If there is one word to describe Refn’s films, that word would probably be a synonym for “indulgence.”  From his early crime-grit violent escapades of Pusher and Bleeder, to the biopic Bronson and his later period work, each film carries in it a love for excess.  This excess isn’t even of gore or violence—these are means to his ends—this excess is of fundamental sensations.  Refn seeks to build the world that he lives in around the viewers and keep them there until long after they’ve left the movie theatre and all the colors, aesthetics, driving synthesized scores, and landscapes have faded from recent memory.

So it is with The Neon Demon, Refn’s newest feature that first debuted at Cannes this year to divisive, if somewhat lackluster, reviews.  The somewhat muted hubbub at its debut revealed more about the taste of its audiences than it did about the film itself; reviews tended to be split across disagreements over taste rather than of substance.  The positive reviews read like negative ones, focusing on excesses, the overabundance of stylistic flourishes over substantive plot mechanics, and the idolization of the female body; the negative reviews, likewise, read more like positive ones, with reviewers exasperatedly and angrily spewing out how easily it got under their respective skins.  The vitriolic responses from the critics are, if nothing else, guarantors of some level of success.

The film stars Elle Fanning as Jesse, an attractive underage model with no discernable past who travels to Los Angeles in order to make it big in the modeling industry.  Encouraged to lie about her age, she breaks in through the favors of enamored photographers and designers, and she catches the eye of a fellow models and a make-up artist.  Meanwhile, her living situation and her distant, new relationship with her almost-boyfriend keep pressures of survival on her.  As her descent into the hellish landscape of the Los Angeles modeling industry approaches its lowest point, the glamour and glitz of her success take their toll on whatever moral compass she’d had before she arrived in the city, and the characters around her resemble demons more and more with each passing scene.

Such a passing summary reveals all the clichés to be found in this movie: a young girl out of her depths that arrives in a land filled with horrors, mixed with a theme of power and the culture of narcissism corrupting an otherwise innocent nymphet.  The film doesn’t really go off the deep end until the last twenty minutes or so, wherein Jesse herself is removed from the narrative and the story is laid bare as what it’s fundamentally about—the pure distilled obsession with image.

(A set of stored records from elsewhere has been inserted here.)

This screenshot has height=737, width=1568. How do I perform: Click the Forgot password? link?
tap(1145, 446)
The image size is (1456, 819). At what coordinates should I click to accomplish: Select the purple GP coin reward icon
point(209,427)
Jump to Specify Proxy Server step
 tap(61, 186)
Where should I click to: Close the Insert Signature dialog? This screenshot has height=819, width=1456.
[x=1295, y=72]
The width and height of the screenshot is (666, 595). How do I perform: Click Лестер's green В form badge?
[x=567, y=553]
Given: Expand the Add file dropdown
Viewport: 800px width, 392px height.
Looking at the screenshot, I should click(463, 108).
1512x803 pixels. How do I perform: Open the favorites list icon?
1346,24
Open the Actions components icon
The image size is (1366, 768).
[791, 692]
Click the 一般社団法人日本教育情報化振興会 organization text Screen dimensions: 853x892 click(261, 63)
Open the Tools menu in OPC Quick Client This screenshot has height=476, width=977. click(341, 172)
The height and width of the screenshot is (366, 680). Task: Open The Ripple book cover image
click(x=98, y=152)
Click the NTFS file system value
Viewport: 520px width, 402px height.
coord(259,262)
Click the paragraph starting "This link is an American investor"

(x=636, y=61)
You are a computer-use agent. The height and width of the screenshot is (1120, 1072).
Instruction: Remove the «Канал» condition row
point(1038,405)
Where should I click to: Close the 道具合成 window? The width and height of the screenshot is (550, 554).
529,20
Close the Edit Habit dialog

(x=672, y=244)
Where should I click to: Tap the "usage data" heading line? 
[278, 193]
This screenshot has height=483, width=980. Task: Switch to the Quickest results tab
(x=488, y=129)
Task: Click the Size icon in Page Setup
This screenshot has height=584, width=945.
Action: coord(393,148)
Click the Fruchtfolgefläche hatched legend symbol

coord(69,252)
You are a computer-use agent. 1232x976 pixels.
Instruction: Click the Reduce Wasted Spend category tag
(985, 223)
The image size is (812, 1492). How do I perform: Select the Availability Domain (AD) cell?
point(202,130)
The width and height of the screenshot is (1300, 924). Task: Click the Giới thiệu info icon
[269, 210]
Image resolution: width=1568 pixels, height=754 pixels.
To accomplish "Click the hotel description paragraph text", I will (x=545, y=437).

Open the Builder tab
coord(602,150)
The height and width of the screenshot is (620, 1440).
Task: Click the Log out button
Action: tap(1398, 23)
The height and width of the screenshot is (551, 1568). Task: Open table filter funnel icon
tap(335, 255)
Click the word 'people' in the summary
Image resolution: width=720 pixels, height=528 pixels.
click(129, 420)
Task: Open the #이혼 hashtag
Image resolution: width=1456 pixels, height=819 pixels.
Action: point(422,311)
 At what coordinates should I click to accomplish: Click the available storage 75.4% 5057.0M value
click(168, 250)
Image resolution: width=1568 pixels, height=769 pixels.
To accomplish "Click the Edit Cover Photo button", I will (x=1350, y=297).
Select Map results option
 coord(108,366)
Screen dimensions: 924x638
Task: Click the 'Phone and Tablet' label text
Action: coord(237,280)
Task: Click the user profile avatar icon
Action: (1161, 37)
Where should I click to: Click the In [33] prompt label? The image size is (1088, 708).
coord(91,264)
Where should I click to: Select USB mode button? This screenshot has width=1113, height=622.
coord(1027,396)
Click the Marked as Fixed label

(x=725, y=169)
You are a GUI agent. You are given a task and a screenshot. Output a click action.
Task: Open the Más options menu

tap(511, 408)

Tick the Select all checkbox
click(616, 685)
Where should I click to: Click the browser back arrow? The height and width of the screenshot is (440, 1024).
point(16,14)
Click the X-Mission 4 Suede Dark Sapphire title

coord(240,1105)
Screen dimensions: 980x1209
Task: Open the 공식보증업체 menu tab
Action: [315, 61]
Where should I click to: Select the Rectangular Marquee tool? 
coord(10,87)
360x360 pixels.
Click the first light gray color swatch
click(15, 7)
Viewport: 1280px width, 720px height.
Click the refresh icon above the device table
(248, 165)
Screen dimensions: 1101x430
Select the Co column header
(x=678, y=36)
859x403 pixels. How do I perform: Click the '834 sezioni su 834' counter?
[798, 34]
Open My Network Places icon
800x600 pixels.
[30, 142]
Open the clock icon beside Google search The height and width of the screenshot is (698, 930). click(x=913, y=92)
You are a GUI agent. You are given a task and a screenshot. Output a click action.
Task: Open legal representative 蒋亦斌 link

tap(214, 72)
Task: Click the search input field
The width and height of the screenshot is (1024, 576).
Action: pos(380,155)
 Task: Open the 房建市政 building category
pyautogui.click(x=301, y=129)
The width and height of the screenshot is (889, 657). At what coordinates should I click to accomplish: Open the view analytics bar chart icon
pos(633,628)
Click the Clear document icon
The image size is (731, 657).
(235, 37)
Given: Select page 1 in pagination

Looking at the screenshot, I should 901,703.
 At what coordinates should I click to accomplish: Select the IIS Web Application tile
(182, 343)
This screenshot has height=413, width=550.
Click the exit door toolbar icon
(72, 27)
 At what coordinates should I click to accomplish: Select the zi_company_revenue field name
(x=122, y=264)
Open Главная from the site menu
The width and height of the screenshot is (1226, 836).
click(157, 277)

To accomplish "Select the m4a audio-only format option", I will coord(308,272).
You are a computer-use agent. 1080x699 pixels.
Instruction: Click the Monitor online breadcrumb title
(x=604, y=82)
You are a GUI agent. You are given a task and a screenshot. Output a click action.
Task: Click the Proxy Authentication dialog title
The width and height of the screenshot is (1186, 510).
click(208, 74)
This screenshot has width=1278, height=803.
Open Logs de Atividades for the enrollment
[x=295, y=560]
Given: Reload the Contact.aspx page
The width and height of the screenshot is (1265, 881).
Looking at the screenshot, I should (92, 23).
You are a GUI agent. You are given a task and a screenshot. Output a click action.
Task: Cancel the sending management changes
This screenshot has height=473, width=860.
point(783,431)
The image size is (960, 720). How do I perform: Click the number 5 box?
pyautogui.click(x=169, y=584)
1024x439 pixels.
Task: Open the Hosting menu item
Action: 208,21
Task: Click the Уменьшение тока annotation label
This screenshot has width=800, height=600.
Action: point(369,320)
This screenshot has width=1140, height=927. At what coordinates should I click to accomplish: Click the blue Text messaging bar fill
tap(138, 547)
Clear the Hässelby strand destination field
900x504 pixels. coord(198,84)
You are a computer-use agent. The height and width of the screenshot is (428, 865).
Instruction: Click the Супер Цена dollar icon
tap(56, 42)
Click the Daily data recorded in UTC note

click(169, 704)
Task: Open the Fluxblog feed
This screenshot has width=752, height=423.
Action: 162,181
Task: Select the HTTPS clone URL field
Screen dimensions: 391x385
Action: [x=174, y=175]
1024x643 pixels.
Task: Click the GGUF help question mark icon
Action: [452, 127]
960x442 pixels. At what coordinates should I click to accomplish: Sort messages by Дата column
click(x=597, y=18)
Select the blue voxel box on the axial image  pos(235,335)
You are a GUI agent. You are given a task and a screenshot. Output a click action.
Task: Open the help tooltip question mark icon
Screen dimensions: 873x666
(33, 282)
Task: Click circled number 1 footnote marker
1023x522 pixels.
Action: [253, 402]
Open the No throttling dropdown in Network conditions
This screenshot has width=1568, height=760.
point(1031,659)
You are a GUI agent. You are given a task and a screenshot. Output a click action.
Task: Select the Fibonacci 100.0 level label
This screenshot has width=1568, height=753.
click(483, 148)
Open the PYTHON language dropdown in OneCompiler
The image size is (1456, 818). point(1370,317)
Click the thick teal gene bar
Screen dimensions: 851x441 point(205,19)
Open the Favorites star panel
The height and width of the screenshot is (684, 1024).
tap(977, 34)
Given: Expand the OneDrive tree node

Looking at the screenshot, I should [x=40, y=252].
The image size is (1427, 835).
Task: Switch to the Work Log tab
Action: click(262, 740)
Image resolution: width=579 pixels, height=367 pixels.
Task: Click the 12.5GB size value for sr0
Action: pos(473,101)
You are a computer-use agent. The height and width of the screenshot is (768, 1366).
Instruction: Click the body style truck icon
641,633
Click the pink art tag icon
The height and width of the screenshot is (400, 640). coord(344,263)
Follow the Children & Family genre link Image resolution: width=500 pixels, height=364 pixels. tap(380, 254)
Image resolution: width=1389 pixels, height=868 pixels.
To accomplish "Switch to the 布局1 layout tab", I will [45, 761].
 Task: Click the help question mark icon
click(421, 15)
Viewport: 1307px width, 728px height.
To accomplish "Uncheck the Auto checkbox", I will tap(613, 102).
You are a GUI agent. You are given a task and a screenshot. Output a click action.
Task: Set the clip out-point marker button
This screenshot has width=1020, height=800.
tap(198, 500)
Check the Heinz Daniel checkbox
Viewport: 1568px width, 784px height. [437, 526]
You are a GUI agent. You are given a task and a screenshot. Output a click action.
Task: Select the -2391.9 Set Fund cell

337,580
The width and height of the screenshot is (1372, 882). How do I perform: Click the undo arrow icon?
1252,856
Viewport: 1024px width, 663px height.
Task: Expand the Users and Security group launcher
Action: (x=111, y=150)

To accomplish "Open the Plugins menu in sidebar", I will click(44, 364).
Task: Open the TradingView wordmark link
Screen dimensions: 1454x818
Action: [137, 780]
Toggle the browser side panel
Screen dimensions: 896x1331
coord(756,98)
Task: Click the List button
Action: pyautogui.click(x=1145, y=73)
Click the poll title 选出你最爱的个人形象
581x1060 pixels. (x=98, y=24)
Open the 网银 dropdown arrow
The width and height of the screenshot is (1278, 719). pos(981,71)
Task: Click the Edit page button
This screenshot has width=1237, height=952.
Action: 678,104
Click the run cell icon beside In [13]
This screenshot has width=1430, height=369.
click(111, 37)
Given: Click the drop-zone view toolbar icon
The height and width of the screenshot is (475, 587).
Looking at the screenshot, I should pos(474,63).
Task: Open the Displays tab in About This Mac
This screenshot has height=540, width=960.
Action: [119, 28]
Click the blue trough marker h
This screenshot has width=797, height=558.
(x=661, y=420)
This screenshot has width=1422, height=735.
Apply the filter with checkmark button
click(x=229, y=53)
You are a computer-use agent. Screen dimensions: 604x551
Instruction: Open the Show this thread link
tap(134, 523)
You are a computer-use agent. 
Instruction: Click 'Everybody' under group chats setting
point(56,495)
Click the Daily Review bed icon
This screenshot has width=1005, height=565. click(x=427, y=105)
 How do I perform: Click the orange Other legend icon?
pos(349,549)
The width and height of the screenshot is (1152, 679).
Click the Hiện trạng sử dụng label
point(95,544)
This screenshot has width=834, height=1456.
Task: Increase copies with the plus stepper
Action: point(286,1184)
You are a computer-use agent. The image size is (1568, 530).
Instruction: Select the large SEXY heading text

The Neon Demon’s characters are all depicted exactly as their environments are.  They are half-page or, sometimes, centerfold spreads in magazines, no thicker than the pages of Glamour and intended to be no more memorable than the half-second cuts of music video montages.  The story is no more an ode to these models than it is really a story about them; it’s a condemnation of the entire system to a degree and belligerence worthy of Jonathan Edwards.  Obviously, its narrative depicts the hollow and facile obsession with beauty—using the modeling industry makes this interpretation unavoidable.  And obviously, it seems to draw distinctions between the artificial beauty of the plastic surgery addicts and those with some sort of innate glow—which, again, using the modeling industry, makes this also unavoidable.  And yet the superficiality of beauty is vividly defined at every level in the film; the attitudes of the characters, the content of the narrative, and the visual aesthetics themselves all underline this.  There is nothing greater to the equation of beauty, says The Neon Demon,  than what you can see and touch and feel.  It’s all basically subjective, but, it winks, come on.  You know it when you see it.

Which is where the title comes in.  Who—or what—is the Neon Demon?  Refn’s bemused answer would be little more than a succinct and confusing explanation of Freudian symbolism, assuming he didn’t just remark that he thought it sounded cool.  And yet, the demon in the title alludes to something greater than Man, something out there in the world and unknown, but real, if elusive.  Not, certainly, some kind of passing feeling or vague subjective feeling, but demoniac.  Possessive.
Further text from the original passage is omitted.